*STATED PROBLEM 1*
Arrange the records from the line containing "Go home via ZEIT ONLINE logo" through the line containing "pos(353,25)" as a two-column CSV with the columns request and response. Use one row per request, put each value in a single quoted field with line breaks turned into spaces, and leave the pictures out.

*PROVIDED TEXT*
-- -- --

Trump, Taste and Power

Trump, Taste and Power

December 04, 2016

by Diana Greenwald | Filed in: Current Events


Donald Trump’s home in Trump Tower is said to have been inspired by the Palace of Versailles. A mix of real Louis XIV antiques and pieces inspired by the Sun King‘s furniture populate the top of the glass skyscraper. It, therefore, seems appropriate to use historical analyses of the French monarch’s style and its role in his political maneuverings to understand how Donald Trump’s taste and style play into his political identity.

In Taste and Power: Furnishing Modern France historian Leora Auslander writes: “Taste has been, for at least the last two hundred years, a term laden with contradictions. It has been understood to be innate and emotional yet capable of improvement through education; individual and idiosyncratic yet absolute; transcendent of time and space yet socially constituted.” Auslander tracks how taste and style—which she describes as “historical and specific, resulting from either collective effort or individual genius, [and] almost always identified retrospectively”—were deployed throughout French history to define and support political different political regimes and social structures. [1]

Auslander’s analysis of how taste and style can be deployed to justify a regime and the ruler in charge of that regime can illuminate some of the behaviors of President-elect Donald Trump. My previous post described how Trump’s taste and style offended other elites. This post will describe how it projects and reinforces his political ideas and agenda. Several commentators during the election noted how the nostalgia-infused “Make America Great Again” was echoed in candidate Trump’s wardrobe. Time magazine assembled a slideshow on the topic, and the Washington Post published a thought-piece about the President-elect’s staunchly 1980’s style. Colorful power ties, suits with boxy cuts, and flamboyant hairstyles reek of Wall Street. Many people have asked how Americans from lower-income brackets living very far from Manhattan could have chosen to vote for a flashy billionaire like Trump? Answers to this question have become New Yorker thought-pieces and meditations on “Trump’s America.” Most of these analyses have focused on the working class’ growing economic disenfranchisement and racist tendencies among white voters.

-- -- --

*INPUT*
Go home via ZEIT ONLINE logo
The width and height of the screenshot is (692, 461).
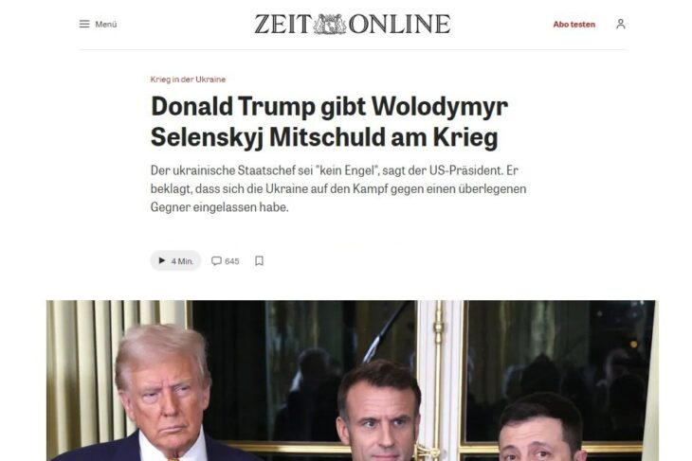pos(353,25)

-- -- --

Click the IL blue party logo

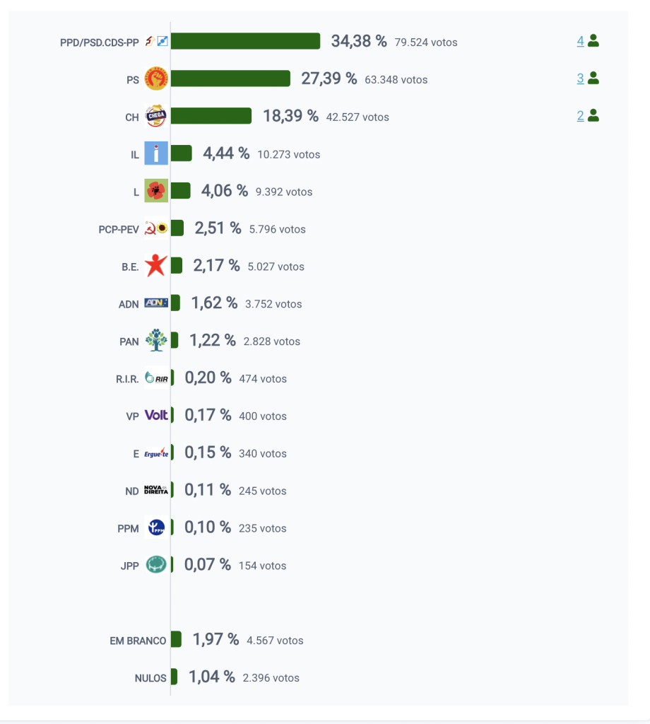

-- -- --

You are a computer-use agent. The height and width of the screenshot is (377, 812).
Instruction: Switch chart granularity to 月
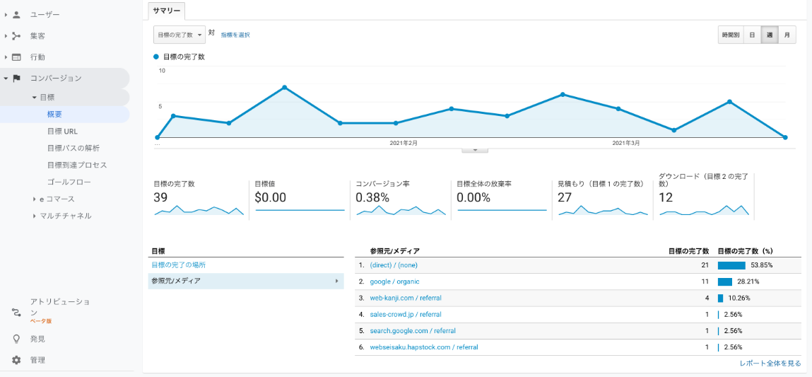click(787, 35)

-- -- --

*STATED PROBLEM 2*
From the essay on Trump's taste and power above, set down word for word the passage that opens with the words "December 04, 2016" and closes with "his political identity.".

*FULL ANSWER 1*
request,response
"Go home via ZEIT ONLINE logo The width and height of the screenshot is (692, 461).","pos(353,25)"

*FULL ANSWER 2*
December 04, 2016

by Diana Greenwald | Filed in: Current Events


Donald Trump’s home in Trump Tower is said to have been inspired by the Palace of Versailles. A mix of real Louis XIV antiques and pieces inspired by the Sun King‘s furniture populate the top of the glass skyscraper. It, therefore, seems appropriate to use historical analyses of the French monarch’s style and its role in his political maneuverings to understand how Donald Trump’s taste and style play into his political identity.